Post written by Marcia Irene Canto, MD, MHS, from the Division of Gastroenterology and Hepatology, Johns Hopkins Medical Institutions, Baltimore, Maryland, USA.
This article discusses a novel method for endoscopic eradication of neoplastic Barrett’s esophagus. We need to develop additional safe and effective approaches to treat Barrett’s esophagus and expand our endoscopic toolkit.
In a single center prospective trial, we treated 41 cases of neoplastic Barrett’s esophagus with low-grade dysplasia, high-grade dysplasia, and intramucosal adenocarcinoma, with cryoballoon ablation and without prior endoscopic mucosal resection. About half of the patients had failed prior ablation therapy. At 1 year, the dysplasia was completely eradicated in 95% of cases, and all Barrett’s esophagus was eradicated in 88%. These results are comparable to those reported for radiofrequency ablation, which is the most established and scientifically proven technique. Moreover, patients had short-lived mild pain, not typically requiring narcotic analgesics, suggesting it is better tolerated than RFA. This study highlights the potential for cryoballoon ablation as a complementary eradication technique in treatment-naïve and resistant Barrett’s esophagus.

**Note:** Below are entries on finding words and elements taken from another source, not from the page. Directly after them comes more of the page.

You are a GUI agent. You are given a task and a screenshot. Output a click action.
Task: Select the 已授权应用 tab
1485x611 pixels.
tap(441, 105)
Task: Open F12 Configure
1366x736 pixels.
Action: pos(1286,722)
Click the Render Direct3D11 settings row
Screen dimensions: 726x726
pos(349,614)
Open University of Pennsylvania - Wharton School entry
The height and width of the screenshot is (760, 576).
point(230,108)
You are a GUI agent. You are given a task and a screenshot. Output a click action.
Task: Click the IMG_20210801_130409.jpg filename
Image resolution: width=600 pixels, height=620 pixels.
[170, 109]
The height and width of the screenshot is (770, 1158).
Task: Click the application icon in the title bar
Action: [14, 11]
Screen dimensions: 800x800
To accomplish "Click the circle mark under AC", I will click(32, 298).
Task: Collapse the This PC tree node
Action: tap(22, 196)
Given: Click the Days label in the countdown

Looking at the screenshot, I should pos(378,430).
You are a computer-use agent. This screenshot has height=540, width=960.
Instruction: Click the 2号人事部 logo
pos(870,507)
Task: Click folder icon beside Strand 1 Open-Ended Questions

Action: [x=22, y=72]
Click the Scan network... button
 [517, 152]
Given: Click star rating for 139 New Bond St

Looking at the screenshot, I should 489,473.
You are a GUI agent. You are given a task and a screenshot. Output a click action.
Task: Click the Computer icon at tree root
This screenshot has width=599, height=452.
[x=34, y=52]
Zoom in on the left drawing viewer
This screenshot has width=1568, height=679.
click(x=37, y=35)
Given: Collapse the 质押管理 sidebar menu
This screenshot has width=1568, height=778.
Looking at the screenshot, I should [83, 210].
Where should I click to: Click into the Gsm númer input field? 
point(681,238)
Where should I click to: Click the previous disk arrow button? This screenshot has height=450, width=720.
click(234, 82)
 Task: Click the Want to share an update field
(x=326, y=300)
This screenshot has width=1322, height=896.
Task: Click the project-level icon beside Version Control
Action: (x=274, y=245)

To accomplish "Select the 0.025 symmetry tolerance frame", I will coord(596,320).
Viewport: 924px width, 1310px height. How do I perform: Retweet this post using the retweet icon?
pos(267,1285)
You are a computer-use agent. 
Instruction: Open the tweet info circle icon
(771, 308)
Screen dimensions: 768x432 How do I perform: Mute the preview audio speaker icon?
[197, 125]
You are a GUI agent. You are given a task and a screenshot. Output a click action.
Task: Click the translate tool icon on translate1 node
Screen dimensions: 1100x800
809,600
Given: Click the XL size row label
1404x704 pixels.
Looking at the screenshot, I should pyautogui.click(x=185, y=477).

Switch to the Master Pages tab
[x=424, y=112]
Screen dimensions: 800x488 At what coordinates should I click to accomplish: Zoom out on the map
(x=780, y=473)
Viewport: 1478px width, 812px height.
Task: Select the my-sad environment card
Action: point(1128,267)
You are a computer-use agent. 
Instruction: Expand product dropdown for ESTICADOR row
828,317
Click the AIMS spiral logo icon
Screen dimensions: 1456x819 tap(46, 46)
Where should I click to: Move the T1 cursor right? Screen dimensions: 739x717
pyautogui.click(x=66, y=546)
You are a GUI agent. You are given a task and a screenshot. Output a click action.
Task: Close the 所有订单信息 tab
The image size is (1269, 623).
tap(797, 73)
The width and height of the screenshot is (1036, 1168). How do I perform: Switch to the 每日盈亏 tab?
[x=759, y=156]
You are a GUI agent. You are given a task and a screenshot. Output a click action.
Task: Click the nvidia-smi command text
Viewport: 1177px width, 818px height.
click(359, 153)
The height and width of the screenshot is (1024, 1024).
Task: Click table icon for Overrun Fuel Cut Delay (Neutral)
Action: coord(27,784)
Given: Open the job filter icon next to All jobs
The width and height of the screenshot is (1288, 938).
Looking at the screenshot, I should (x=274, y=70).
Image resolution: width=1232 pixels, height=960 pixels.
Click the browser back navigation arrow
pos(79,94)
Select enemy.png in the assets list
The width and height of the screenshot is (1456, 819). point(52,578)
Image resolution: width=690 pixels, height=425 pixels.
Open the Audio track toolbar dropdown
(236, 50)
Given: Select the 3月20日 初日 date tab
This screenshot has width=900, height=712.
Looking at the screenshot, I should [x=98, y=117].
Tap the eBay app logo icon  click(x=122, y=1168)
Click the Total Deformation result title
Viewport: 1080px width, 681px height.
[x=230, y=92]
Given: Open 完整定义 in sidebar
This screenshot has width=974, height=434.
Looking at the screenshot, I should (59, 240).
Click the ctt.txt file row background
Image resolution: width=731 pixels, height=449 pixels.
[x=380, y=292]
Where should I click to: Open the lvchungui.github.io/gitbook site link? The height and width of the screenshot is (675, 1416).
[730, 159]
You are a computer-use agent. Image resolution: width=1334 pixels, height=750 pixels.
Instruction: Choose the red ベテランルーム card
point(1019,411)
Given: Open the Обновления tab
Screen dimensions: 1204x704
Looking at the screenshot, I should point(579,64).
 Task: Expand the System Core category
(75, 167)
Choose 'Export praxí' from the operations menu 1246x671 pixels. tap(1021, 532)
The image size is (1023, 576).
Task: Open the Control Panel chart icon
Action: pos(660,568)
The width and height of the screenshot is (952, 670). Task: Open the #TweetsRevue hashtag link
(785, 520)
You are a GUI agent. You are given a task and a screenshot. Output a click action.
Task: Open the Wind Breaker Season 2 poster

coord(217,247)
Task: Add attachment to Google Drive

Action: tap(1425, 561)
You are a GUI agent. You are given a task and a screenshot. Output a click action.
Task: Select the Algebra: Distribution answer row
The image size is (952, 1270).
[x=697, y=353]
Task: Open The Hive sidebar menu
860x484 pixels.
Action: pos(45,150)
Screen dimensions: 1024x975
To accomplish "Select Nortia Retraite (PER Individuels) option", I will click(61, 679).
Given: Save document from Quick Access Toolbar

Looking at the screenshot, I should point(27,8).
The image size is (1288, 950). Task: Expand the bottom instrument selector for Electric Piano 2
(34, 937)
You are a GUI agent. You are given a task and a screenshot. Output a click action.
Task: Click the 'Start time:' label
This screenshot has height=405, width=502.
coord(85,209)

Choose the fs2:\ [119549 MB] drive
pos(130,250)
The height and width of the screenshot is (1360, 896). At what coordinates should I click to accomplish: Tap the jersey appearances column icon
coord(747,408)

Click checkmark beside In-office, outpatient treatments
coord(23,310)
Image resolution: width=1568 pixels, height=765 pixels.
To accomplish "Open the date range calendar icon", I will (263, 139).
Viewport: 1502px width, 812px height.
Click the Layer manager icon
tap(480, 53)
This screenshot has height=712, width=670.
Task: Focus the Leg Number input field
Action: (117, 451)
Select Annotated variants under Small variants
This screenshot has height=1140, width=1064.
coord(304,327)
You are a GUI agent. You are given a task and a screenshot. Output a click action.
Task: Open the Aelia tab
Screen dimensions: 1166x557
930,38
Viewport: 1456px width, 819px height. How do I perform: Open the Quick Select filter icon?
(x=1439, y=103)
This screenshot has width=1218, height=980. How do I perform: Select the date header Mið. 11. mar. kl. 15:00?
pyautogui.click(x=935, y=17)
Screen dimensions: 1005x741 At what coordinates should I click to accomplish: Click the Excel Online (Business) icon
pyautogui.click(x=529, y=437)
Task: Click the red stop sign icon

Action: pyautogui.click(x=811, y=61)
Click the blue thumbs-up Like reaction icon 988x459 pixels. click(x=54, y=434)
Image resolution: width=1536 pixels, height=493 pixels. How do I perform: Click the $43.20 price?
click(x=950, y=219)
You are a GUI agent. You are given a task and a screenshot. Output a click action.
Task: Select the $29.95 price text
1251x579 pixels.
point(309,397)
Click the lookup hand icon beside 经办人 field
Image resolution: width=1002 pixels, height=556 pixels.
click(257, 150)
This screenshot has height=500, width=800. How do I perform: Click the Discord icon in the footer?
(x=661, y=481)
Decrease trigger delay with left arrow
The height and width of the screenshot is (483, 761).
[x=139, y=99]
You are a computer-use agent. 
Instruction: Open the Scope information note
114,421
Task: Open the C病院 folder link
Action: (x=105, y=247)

Figure 1. A, Focal cryoballoon with nitrous oxide released from the diffuser (white arrow). B, “Side car” attached to a standard channel endoscope for passage of cryoballoon catheter. C, Cryoballoon catheter attached to the battery-powered “gun-like” handle with the controller that holds the nitrous oxide capsule (D). E, Endoscopic image of Barrett’s esophagus seen through the proximal cryoballoon with an approximately 2-cm-wide ice patch after 10 seconds of cryogen released from the diffuser at the center of the cryoballoon. There is another partially thawed ice patch at the 11 o’clock position of the image (white arrow) and treated area of mucosa with immediate cryoablation red color change noted a few minutes after the ice melts (blue arrow). This facilitates targeting and complete ablation of focal or extensive Barrett’s mucosa. F, Endoscopic image of residual dysplastic Barrett’s esophagus proximal to and within a well-healed chronic radiofrequency ablation chronic stricture. G, Endoscopic view of the cryoballoon with resulting ice patch across the stricture and without balloon-related mucosal tear. The low inflation pressure is regulated and maintained by software in the controller to a maximum of 3.5 psi. As a safety feature, the balloon automatically deflates if the pressure exceeds 4.5 psi (well below the pressures exerted by through-the-scope endoscopic balloon dilation systems, which are at least 10 times greater).
Consequently, we are conducting a multi-center large American clinical trial that will confirm these findings. There is also a multi-center U.S. trial soon to open that will study the safety and efficacy of cryoballoon ablation in resistant BE. Cryoballoon ablation is also user-friendly, technically easy, quick, and less expensive than RFA or spray cryotherapy because the devices are disposable.